BEGIN
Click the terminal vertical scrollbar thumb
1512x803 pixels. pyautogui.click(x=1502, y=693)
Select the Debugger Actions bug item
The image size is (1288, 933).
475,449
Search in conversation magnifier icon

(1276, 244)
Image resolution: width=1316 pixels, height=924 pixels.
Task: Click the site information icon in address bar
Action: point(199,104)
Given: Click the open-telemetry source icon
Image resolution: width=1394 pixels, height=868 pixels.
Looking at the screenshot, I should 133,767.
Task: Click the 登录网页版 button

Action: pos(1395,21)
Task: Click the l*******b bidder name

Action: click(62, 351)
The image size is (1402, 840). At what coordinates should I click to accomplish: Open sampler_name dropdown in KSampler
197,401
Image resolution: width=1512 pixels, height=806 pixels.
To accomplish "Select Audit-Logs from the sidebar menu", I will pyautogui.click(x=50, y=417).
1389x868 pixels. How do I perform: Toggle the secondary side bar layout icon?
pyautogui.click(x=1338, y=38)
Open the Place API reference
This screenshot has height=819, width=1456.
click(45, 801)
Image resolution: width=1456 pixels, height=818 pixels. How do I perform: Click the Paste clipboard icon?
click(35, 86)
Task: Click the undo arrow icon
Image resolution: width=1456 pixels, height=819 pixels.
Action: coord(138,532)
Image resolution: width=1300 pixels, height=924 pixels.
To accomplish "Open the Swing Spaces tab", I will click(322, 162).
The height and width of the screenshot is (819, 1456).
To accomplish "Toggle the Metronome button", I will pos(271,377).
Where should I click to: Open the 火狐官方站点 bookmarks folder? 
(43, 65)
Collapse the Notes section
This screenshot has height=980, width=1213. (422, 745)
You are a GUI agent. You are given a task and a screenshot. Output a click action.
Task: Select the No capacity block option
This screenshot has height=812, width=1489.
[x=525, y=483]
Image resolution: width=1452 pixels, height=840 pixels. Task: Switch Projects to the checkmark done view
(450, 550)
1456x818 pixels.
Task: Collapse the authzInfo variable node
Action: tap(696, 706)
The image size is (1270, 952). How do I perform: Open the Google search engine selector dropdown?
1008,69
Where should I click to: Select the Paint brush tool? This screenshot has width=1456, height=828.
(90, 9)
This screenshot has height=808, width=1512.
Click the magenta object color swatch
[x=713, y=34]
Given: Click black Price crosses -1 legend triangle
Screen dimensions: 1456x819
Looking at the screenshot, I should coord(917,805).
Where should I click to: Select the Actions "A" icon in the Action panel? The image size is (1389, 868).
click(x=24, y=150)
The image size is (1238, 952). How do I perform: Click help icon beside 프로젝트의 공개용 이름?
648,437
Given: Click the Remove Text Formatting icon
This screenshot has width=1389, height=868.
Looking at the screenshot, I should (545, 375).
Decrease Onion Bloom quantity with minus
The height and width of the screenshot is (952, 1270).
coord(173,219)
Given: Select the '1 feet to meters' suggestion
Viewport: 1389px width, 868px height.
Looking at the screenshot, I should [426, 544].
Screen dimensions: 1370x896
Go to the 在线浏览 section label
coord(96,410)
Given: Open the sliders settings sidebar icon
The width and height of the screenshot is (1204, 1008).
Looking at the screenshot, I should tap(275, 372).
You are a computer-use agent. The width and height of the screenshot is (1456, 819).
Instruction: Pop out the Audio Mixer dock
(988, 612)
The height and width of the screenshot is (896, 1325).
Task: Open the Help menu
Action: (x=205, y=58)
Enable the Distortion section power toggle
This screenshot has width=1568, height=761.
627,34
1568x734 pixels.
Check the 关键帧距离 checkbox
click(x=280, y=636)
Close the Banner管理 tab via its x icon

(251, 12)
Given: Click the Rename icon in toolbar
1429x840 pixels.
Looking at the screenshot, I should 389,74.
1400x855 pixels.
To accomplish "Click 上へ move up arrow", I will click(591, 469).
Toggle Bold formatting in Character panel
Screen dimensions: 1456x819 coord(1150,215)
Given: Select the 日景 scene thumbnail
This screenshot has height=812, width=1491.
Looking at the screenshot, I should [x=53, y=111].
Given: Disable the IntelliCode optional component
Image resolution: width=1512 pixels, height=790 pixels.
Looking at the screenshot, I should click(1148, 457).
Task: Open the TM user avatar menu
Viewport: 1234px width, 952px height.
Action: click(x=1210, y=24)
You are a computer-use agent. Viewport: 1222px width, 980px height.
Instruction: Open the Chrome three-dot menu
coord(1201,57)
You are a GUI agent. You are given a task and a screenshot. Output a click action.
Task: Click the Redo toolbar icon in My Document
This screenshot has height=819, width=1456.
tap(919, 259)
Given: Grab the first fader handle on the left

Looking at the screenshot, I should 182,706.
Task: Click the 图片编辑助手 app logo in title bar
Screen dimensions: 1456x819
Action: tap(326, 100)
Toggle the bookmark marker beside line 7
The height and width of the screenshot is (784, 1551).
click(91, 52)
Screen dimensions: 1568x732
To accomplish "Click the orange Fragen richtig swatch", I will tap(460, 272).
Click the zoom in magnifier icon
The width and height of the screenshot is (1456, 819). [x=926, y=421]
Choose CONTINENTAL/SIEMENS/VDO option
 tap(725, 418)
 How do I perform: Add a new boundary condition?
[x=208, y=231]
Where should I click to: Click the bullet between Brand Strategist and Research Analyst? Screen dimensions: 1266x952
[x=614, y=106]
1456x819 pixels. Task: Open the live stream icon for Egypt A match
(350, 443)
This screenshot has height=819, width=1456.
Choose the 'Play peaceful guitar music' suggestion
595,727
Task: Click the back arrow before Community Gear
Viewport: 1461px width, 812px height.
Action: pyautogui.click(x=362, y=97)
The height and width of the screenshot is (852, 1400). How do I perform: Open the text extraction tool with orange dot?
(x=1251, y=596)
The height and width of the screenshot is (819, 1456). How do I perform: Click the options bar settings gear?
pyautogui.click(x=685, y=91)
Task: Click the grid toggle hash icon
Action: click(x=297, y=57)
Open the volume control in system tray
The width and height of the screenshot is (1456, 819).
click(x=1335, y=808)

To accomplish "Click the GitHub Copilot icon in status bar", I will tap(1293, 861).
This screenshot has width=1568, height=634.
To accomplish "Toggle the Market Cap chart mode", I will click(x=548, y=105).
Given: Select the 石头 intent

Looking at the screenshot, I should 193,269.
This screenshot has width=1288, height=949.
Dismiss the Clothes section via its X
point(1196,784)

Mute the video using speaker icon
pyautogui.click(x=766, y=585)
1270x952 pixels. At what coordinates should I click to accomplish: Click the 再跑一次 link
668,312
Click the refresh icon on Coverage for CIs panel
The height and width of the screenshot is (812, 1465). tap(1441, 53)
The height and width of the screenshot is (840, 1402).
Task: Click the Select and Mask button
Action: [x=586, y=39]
END
§ **Description of the task**
In the entries above, count each line with "sidebar"; reply with the total only.

§ **Task response**
2